---- SUPPLIED RECORDS

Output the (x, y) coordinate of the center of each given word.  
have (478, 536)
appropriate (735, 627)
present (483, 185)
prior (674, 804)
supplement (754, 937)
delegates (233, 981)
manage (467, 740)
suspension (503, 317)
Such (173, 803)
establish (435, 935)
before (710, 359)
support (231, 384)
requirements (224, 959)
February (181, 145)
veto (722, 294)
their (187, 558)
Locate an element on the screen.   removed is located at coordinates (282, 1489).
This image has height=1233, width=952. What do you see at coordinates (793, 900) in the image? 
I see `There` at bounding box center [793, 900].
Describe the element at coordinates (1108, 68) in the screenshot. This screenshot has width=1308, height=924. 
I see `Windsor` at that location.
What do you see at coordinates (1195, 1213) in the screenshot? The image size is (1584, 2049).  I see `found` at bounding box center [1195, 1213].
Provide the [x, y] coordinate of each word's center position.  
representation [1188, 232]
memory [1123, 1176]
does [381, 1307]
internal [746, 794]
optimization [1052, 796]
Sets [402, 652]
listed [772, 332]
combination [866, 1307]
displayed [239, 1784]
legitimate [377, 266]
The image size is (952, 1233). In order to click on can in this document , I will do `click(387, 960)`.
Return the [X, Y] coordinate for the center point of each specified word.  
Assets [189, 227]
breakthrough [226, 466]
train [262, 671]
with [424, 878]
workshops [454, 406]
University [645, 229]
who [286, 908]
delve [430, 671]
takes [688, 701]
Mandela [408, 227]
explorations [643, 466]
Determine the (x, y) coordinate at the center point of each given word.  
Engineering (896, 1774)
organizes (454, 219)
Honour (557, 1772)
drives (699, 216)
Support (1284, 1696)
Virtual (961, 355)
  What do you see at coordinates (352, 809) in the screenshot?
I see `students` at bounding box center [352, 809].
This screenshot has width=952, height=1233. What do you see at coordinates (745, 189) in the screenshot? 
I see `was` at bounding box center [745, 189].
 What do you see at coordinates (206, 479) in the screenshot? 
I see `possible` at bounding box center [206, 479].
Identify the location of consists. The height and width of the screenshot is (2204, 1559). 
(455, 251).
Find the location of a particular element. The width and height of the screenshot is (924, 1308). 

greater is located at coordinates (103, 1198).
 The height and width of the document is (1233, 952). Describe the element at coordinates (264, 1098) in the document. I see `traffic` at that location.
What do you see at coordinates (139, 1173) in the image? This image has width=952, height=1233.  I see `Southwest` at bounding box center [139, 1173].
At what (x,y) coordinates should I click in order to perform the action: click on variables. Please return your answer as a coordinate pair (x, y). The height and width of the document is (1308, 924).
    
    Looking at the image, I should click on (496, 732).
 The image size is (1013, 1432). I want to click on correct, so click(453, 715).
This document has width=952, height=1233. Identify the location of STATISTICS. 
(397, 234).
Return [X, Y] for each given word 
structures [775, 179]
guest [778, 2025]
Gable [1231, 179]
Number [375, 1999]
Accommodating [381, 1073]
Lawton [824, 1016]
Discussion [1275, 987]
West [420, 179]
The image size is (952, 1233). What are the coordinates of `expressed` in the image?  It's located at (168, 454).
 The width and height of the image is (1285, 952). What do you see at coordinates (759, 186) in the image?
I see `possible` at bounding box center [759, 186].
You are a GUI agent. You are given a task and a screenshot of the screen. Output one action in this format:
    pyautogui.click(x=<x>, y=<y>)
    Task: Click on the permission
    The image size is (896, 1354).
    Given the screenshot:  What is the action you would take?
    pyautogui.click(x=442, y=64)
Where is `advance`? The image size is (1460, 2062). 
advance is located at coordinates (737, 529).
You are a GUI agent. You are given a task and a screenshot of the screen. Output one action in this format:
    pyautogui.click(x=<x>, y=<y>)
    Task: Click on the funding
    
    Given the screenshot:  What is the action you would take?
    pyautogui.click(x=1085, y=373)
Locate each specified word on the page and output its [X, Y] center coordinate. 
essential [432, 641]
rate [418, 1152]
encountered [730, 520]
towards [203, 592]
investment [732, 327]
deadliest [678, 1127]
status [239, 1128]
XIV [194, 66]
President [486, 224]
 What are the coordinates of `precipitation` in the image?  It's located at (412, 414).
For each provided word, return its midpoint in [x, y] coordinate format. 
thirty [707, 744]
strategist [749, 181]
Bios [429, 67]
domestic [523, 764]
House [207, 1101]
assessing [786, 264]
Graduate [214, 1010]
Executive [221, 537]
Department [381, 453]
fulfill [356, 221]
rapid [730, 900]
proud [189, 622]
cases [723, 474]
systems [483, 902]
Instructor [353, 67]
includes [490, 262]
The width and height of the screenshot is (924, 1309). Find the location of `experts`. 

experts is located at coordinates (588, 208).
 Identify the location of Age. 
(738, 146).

--------

EXERCISE: Copy every one of the records above line for line, keeping each character unchanged.

TASK ANSWER:
Output the (x, y) coordinate of the center of each given word.  
have (478, 536)
appropriate (735, 627)
present (483, 185)
prior (674, 804)
supplement (754, 937)
delegates (233, 981)
manage (467, 740)
suspension (503, 317)
Such (173, 803)
establish (435, 935)
before (710, 359)
support (231, 384)
requirements (224, 959)
February (181, 145)
veto (722, 294)
their (187, 558)
Locate an element on the screen.   removed is located at coordinates (282, 1489).
This image has height=1233, width=952. What do you see at coordinates (793, 900) in the image? 
I see `There` at bounding box center [793, 900].
Describe the element at coordinates (1108, 68) in the screenshot. This screenshot has width=1308, height=924. 
I see `Windsor` at that location.
What do you see at coordinates (1195, 1213) in the screenshot? The image size is (1584, 2049).  I see `found` at bounding box center [1195, 1213].
Provide the [x, y] coordinate of each word's center position.  
representation [1188, 232]
memory [1123, 1176]
does [381, 1307]
internal [746, 794]
optimization [1052, 796]
Sets [402, 652]
listed [772, 332]
combination [866, 1307]
displayed [239, 1784]
legitimate [377, 266]
The image size is (952, 1233). In order to click on can in this document , I will do `click(387, 960)`.
Return the [X, Y] coordinate for the center point of each specified word.  
Assets [189, 227]
breakthrough [226, 466]
train [262, 671]
with [424, 878]
workshops [454, 406]
University [645, 229]
who [286, 908]
delve [430, 671]
takes [688, 701]
Mandela [408, 227]
explorations [643, 466]
Determine the (x, y) coordinate at the center point of each given word.  
Engineering (896, 1774)
organizes (454, 219)
Honour (557, 1772)
drives (699, 216)
Support (1284, 1696)
Virtual (961, 355)
  What do you see at coordinates (352, 809) in the screenshot?
I see `students` at bounding box center [352, 809].
This screenshot has width=952, height=1233. What do you see at coordinates (745, 189) in the screenshot? 
I see `was` at bounding box center [745, 189].
 What do you see at coordinates (206, 479) in the screenshot? 
I see `possible` at bounding box center [206, 479].
Identify the location of consists. The height and width of the screenshot is (2204, 1559). 
(455, 251).
Find the location of a particular element. The width and height of the screenshot is (924, 1308). 

greater is located at coordinates (103, 1198).
 The height and width of the document is (1233, 952). Describe the element at coordinates (264, 1098) in the document. I see `traffic` at that location.
What do you see at coordinates (139, 1173) in the image? This image has width=952, height=1233.  I see `Southwest` at bounding box center [139, 1173].
At what (x,y) coordinates should I click in order to perform the action: click on variables. Please return your answer as a coordinate pair (x, y). The height and width of the document is (1308, 924).
    
    Looking at the image, I should click on (496, 732).
 The image size is (1013, 1432). I want to click on correct, so click(453, 715).
This document has width=952, height=1233. Identify the location of STATISTICS. 
(397, 234).
Return [X, Y] for each given word 
structures [775, 179]
guest [778, 2025]
Gable [1231, 179]
Number [375, 1999]
Accommodating [381, 1073]
Lawton [824, 1016]
Discussion [1275, 987]
West [420, 179]
The image size is (952, 1233). What are the coordinates of `expressed` in the image?  It's located at (168, 454).
 The width and height of the image is (1285, 952). What do you see at coordinates (759, 186) in the image?
I see `possible` at bounding box center [759, 186].
You are a GUI agent. You are given a task and a screenshot of the screen. Output one action in this format:
    pyautogui.click(x=<x>, y=<y>)
    Task: Click on the permission
    The image size is (896, 1354).
    Given the screenshot:  What is the action you would take?
    pyautogui.click(x=442, y=64)
Where is `advance`? The image size is (1460, 2062). 
advance is located at coordinates (737, 529).
You are a GUI agent. You are given a task and a screenshot of the screen. Output one action in this format:
    pyautogui.click(x=<x>, y=<y>)
    Task: Click on the funding
    
    Given the screenshot:  What is the action you would take?
    pyautogui.click(x=1085, y=373)
Locate each specified word on the page and output its [X, Y] center coordinate. 
essential [432, 641]
rate [418, 1152]
encountered [730, 520]
towards [203, 592]
investment [732, 327]
deadliest [678, 1127]
status [239, 1128]
XIV [194, 66]
President [486, 224]
 What are the coordinates of `precipitation` in the image?  It's located at (412, 414).
For each provided word, return its midpoint in [x, y] coordinate format. 
thirty [707, 744]
strategist [749, 181]
Bios [429, 67]
domestic [523, 764]
House [207, 1101]
assessing [786, 264]
Graduate [214, 1010]
Executive [221, 537]
Department [381, 453]
fulfill [356, 221]
rapid [730, 900]
proud [189, 622]
cases [723, 474]
systems [483, 902]
Instructor [353, 67]
includes [490, 262]
The width and height of the screenshot is (924, 1309). Find the location of `experts`. 

experts is located at coordinates (588, 208).
 Identify the location of Age. 
(738, 146).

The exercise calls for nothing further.